In his address to thousands attending the National Council of La Raza conference, Villaraigosa criticized the Bush administration for what he called its "selective enforcement" of immigration laws. He said that the federal government should focus its efforts on "criminals instead of working people," and that current enforcement practices unfairly tear families apart and punish small businesses. Instead, he said, authorities should be going after illegal immigrants who commit crimes.
Villaraigosa invoked the imagery of the Statue of Liberty, welcoming all immigrants, to counter the anti-immigrant rhetoric he said is pervasive on talk radio and cable television. He touched on the ethnic undertones of the federal barrier being constructed along the Mexican border, saying he was thankful that the U.S. never built a wall to keep out Irish immigrants or considered erecting a massive fence along the Canadian border.

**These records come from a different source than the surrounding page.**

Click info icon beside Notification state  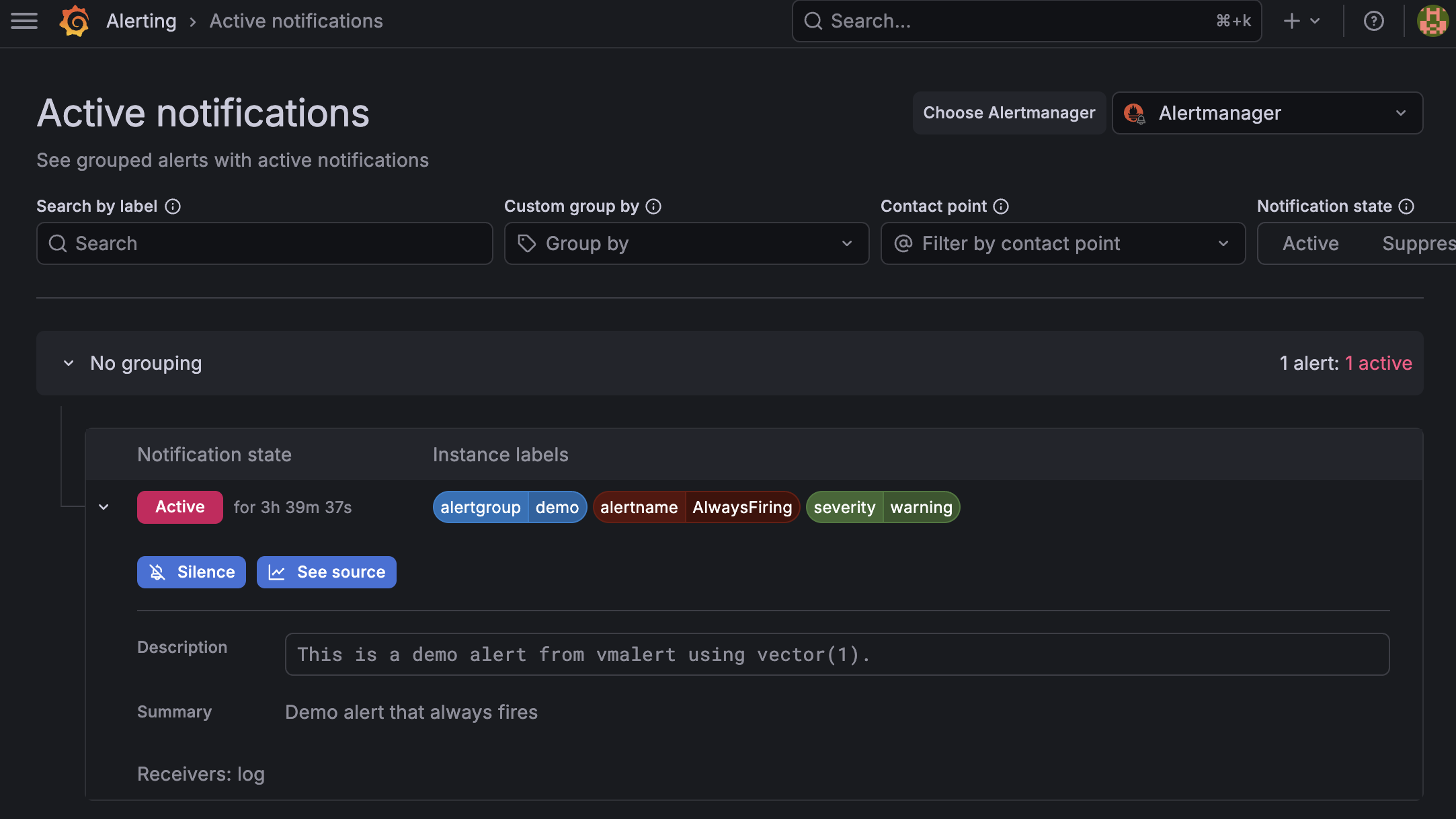click(1406, 206)
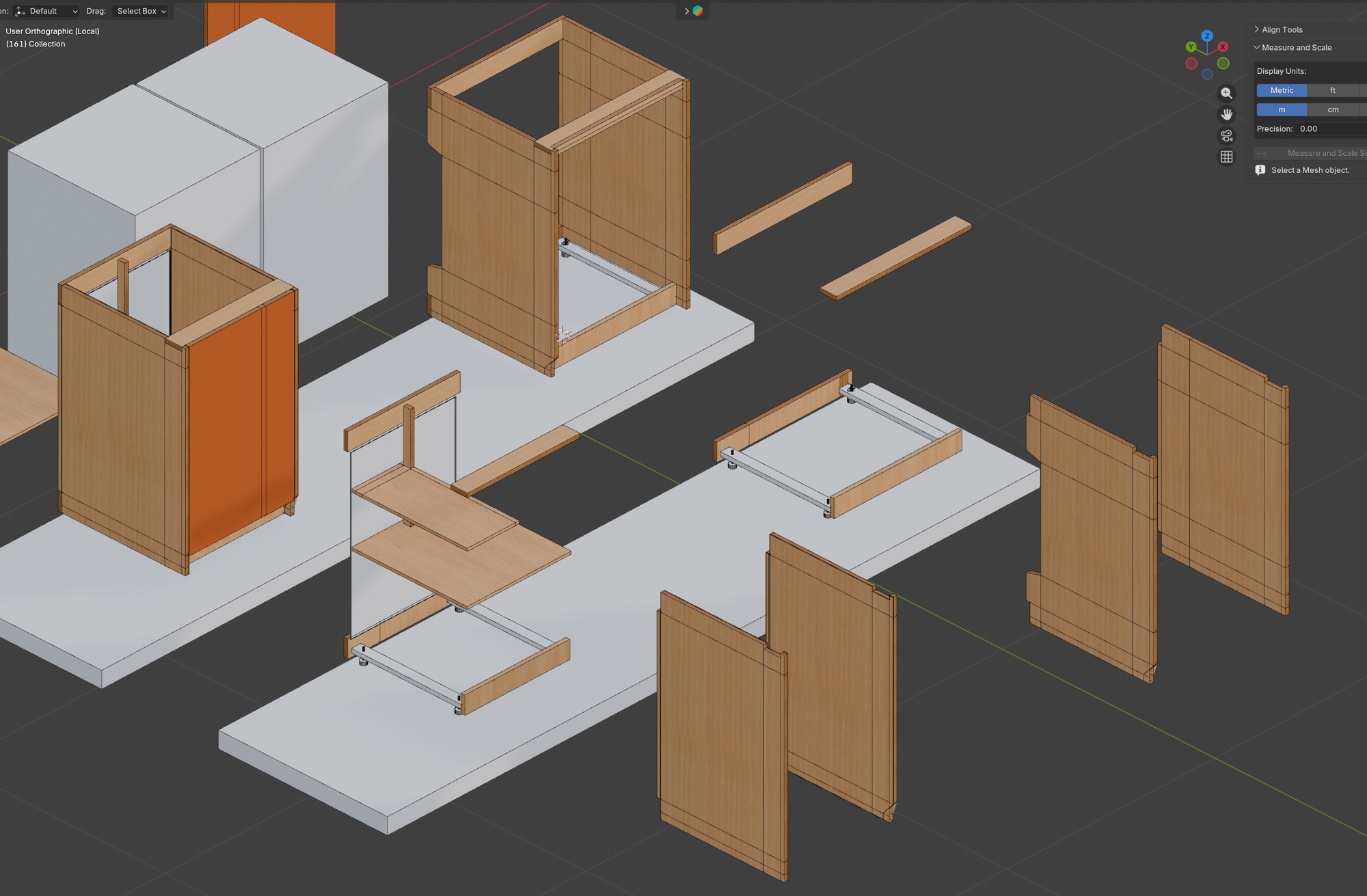This screenshot has width=1367, height=896.
Task: Toggle camera view with camera icon
Action: click(x=1226, y=135)
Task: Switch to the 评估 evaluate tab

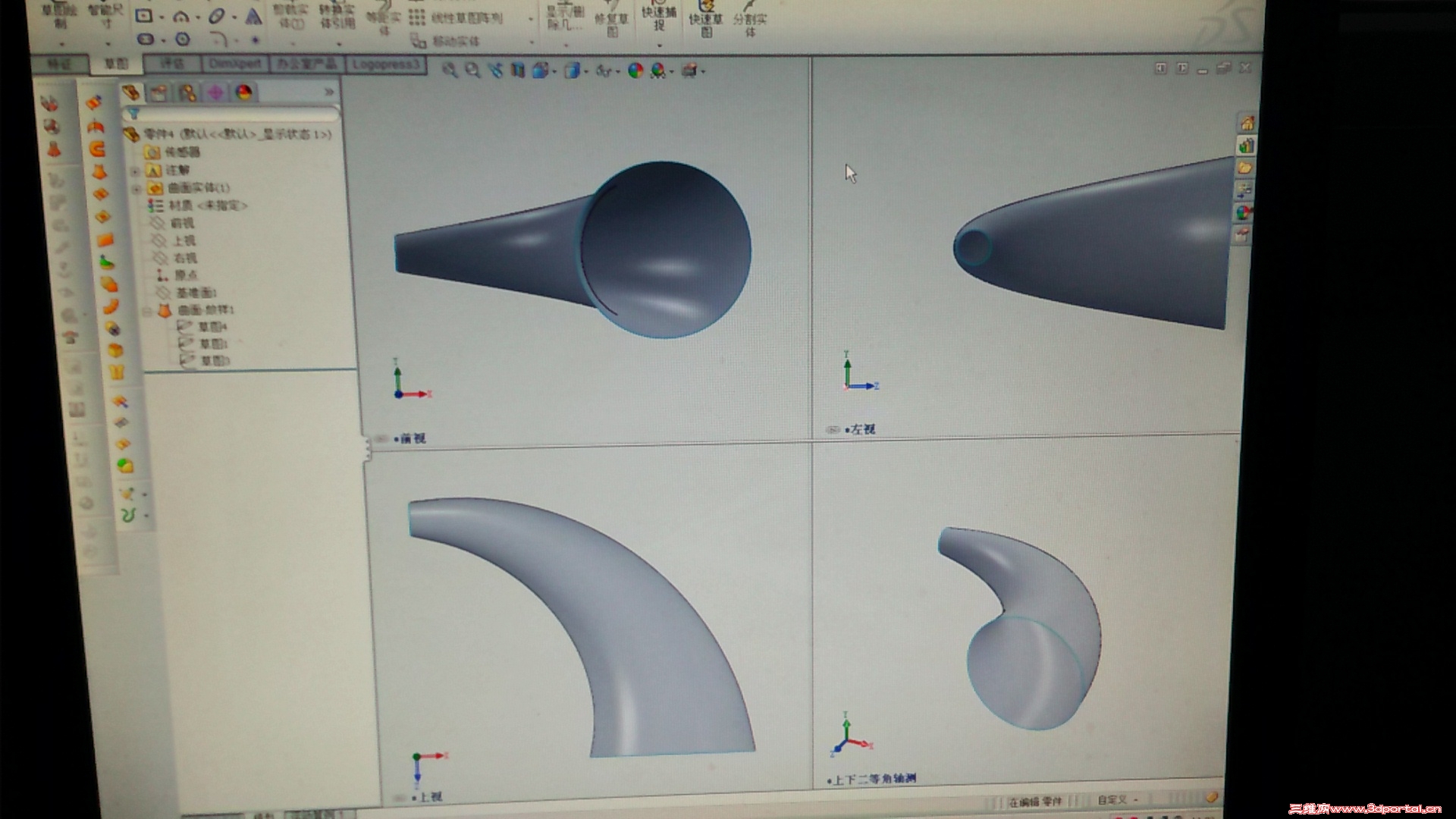Action: click(172, 64)
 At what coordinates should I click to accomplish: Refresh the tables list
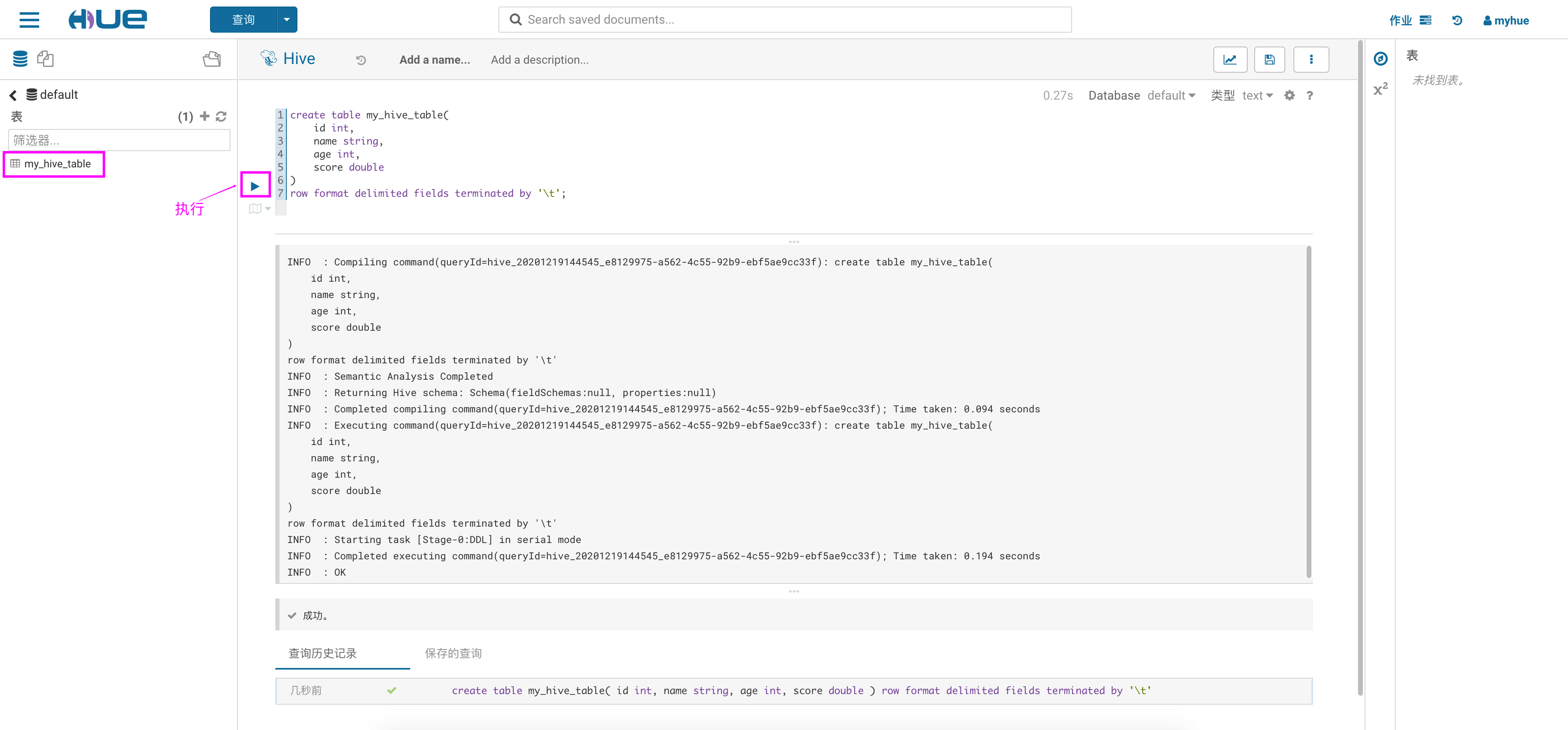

For the last two weeks, Villaraigosa, who had been a prominent backer of Obama's one-time rival N.Y. Sen. Hillary Rodham Clinton, has taken a very active and public role in selling Obama to Latino voters. A week ago, at the Obama campaign's request, he defended the Illinois senator's record after Republican presidential hopeful Sen. John McCain of Arizona ran a Spanish-language radio ad accusing Obama of only now recognizing the importance of the Latino vote. On Tuesday, Villaraigosa flew to Washington to introduce Obama at the League of Latin American Citizens convention.